Print the full listing below exactly, keeping every character as it stands.
Segment Start: Supplied material
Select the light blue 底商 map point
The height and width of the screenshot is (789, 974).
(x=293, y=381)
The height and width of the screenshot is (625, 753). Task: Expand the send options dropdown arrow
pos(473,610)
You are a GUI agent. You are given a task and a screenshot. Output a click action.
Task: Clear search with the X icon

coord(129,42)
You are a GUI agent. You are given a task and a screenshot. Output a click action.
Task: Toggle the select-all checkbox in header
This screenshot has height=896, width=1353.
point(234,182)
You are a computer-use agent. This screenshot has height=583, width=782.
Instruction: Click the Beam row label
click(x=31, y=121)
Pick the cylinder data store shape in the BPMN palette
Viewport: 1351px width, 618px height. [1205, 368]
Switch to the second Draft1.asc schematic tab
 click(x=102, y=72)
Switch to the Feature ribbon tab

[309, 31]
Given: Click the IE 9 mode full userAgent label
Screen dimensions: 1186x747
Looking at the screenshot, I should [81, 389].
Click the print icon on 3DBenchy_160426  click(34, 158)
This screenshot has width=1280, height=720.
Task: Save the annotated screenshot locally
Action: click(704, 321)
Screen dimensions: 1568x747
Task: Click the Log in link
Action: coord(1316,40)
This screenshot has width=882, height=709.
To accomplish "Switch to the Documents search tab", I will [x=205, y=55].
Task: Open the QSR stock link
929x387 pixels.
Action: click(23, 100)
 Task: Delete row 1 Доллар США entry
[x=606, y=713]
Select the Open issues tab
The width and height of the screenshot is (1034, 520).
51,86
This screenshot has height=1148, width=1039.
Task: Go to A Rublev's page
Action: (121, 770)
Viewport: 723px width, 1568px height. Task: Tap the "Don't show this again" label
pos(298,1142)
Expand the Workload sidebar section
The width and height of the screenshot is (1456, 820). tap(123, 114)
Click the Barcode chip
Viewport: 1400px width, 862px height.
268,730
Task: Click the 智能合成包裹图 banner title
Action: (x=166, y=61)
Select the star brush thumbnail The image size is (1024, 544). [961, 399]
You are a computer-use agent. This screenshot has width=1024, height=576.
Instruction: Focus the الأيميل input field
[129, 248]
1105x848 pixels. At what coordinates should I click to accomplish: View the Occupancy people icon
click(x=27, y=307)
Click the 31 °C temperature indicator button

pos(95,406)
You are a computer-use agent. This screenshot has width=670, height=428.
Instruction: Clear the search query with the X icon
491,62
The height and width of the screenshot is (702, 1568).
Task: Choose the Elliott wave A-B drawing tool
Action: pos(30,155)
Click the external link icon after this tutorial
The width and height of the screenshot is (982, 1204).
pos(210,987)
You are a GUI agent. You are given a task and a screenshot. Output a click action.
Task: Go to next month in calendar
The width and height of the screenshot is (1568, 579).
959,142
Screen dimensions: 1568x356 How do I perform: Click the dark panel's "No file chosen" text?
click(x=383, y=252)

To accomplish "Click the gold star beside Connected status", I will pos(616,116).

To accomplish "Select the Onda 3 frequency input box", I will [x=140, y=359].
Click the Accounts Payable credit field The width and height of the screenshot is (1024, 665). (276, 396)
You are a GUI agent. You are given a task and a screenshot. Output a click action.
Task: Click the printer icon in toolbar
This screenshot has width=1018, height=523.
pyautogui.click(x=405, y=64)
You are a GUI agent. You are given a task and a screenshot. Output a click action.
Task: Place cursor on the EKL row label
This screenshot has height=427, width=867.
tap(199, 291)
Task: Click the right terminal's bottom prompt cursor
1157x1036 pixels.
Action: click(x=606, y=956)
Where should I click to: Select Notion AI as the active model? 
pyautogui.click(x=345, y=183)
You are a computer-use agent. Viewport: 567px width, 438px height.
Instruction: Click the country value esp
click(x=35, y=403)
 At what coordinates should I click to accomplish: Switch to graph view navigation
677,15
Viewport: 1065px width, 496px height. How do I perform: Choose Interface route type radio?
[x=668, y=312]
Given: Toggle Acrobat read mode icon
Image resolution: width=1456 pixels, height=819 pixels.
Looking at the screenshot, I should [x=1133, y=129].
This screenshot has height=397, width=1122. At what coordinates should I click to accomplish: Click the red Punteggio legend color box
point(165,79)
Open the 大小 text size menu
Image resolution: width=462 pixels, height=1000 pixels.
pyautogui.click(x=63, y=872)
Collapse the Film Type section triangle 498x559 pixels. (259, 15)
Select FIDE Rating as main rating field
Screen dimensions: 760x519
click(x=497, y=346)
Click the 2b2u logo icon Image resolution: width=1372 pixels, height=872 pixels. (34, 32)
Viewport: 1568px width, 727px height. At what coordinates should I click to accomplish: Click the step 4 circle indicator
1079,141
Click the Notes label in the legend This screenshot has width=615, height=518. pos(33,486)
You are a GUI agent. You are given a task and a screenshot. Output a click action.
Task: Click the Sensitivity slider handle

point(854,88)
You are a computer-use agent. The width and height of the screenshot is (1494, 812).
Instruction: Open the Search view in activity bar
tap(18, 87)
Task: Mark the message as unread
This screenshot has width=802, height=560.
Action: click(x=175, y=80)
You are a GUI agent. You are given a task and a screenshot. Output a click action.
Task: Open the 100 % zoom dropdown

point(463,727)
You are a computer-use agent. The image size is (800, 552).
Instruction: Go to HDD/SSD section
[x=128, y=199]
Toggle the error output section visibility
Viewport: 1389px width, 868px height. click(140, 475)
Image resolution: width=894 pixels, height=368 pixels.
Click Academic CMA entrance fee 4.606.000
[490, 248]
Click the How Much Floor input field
Segment End: Supplied material
◆ Task result ◆
Select the light blue 底商 map point
The height and width of the screenshot is (789, 974).
(x=293, y=381)
The height and width of the screenshot is (625, 753). Task: Expand the send options dropdown arrow
pos(473,610)
You are a GUI agent. You are given a task and a screenshot. Output a click action.
Task: Clear search with the X icon

coord(129,42)
You are a GUI agent. You are given a task and a screenshot. Output a click action.
Task: Toggle the select-all checkbox in header
This screenshot has height=896, width=1353.
point(234,182)
You are a computer-use agent. This screenshot has height=583, width=782.
Instruction: Click the Beam row label
click(x=31, y=121)
Pick the cylinder data store shape in the BPMN palette
Viewport: 1351px width, 618px height. [1205, 368]
Switch to the second Draft1.asc schematic tab
 click(x=102, y=72)
Switch to the Feature ribbon tab

[309, 31]
Given: Click the IE 9 mode full userAgent label
Screen dimensions: 1186x747
Looking at the screenshot, I should [81, 389].
Click the print icon on 3DBenchy_160426  click(34, 158)
This screenshot has width=1280, height=720.
Task: Save the annotated screenshot locally
Action: click(704, 321)
Screen dimensions: 1568x747
Task: Click the Log in link
Action: coord(1316,40)
This screenshot has width=882, height=709.
To accomplish "Switch to the Documents search tab", I will [x=205, y=55].
Task: Open the QSR stock link
929x387 pixels.
Action: click(23, 100)
 Task: Delete row 1 Доллар США entry
[x=606, y=713]
Select the Open issues tab
The width and height of the screenshot is (1034, 520).
51,86
This screenshot has height=1148, width=1039.
Task: Go to A Rublev's page
Action: (121, 770)
Viewport: 723px width, 1568px height. Task: Tap the "Don't show this again" label
pos(298,1142)
Expand the Workload sidebar section
The width and height of the screenshot is (1456, 820). tap(123, 114)
Click the Barcode chip
Viewport: 1400px width, 862px height.
268,730
Task: Click the 智能合成包裹图 banner title
Action: (x=166, y=61)
Select the star brush thumbnail The image size is (1024, 544). [961, 399]
You are a computer-use agent. This screenshot has width=1024, height=576.
Instruction: Focus the الأيميل input field
[129, 248]
1105x848 pixels. At what coordinates should I click to accomplish: View the Occupancy people icon
click(x=27, y=307)
Click the 31 °C temperature indicator button

pos(95,406)
You are a computer-use agent. This screenshot has width=670, height=428.
Instruction: Clear the search query with the X icon
491,62
The height and width of the screenshot is (702, 1568).
Task: Choose the Elliott wave A-B drawing tool
Action: pos(30,155)
Click the external link icon after this tutorial
The width and height of the screenshot is (982, 1204).
pos(210,987)
You are a GUI agent. You are given a task and a screenshot. Output a click action.
Task: Go to next month in calendar
The width and height of the screenshot is (1568, 579).
959,142
Screen dimensions: 1568x356 How do I perform: Click the dark panel's "No file chosen" text?
click(x=383, y=252)

To accomplish "Click the gold star beside Connected status", I will pos(616,116).

To accomplish "Select the Onda 3 frequency input box", I will [x=140, y=359].
Click the Accounts Payable credit field The width and height of the screenshot is (1024, 665). (276, 396)
You are a GUI agent. You are given a task and a screenshot. Output a click action.
Task: Click the printer icon in toolbar
This screenshot has width=1018, height=523.
pyautogui.click(x=405, y=64)
You are a GUI agent. You are given a task and a screenshot. Output a click action.
Task: Place cursor on the EKL row label
This screenshot has height=427, width=867.
tap(199, 291)
Task: Click the right terminal's bottom prompt cursor
1157x1036 pixels.
Action: click(x=606, y=956)
Where should I click to: Select Notion AI as the active model? 
pyautogui.click(x=345, y=183)
You are a computer-use agent. Viewport: 567px width, 438px height.
Instruction: Click the country value esp
click(x=35, y=403)
 At what coordinates should I click to accomplish: Switch to graph view navigation
677,15
Viewport: 1065px width, 496px height. How do I perform: Choose Interface route type radio?
[x=668, y=312]
Given: Toggle Acrobat read mode icon
Image resolution: width=1456 pixels, height=819 pixels.
Looking at the screenshot, I should [x=1133, y=129].
This screenshot has height=397, width=1122. At what coordinates should I click to accomplish: Click the red Punteggio legend color box
point(165,79)
Open the 大小 text size menu
Image resolution: width=462 pixels, height=1000 pixels.
pyautogui.click(x=63, y=872)
Collapse the Film Type section triangle 498x559 pixels. (259, 15)
Select FIDE Rating as main rating field
Screen dimensions: 760x519
click(x=497, y=346)
Click the 2b2u logo icon Image resolution: width=1372 pixels, height=872 pixels. (34, 32)
Viewport: 1568px width, 727px height. At what coordinates should I click to accomplish: Click the step 4 circle indicator
1079,141
Click the Notes label in the legend This screenshot has width=615, height=518. pos(33,486)
You are a GUI agent. You are given a task and a screenshot. Output a click action.
Task: Click the Sensitivity slider handle

point(854,88)
You are a computer-use agent. The width and height of the screenshot is (1494, 812).
Instruction: Open the Search view in activity bar
tap(18, 87)
Task: Mark the message as unread
This screenshot has width=802, height=560.
Action: click(x=175, y=80)
You are a GUI agent. You are given a task and a screenshot. Output a click action.
Task: Open the 100 % zoom dropdown

point(463,727)
You are a computer-use agent. The image size is (800, 552).
Instruction: Go to HDD/SSD section
[x=128, y=199]
Toggle the error output section visibility
Viewport: 1389px width, 868px height. click(140, 475)
Image resolution: width=894 pixels, height=368 pixels.
Click Academic CMA entrance fee 4.606.000
[490, 248]
Click the How Much Floor input field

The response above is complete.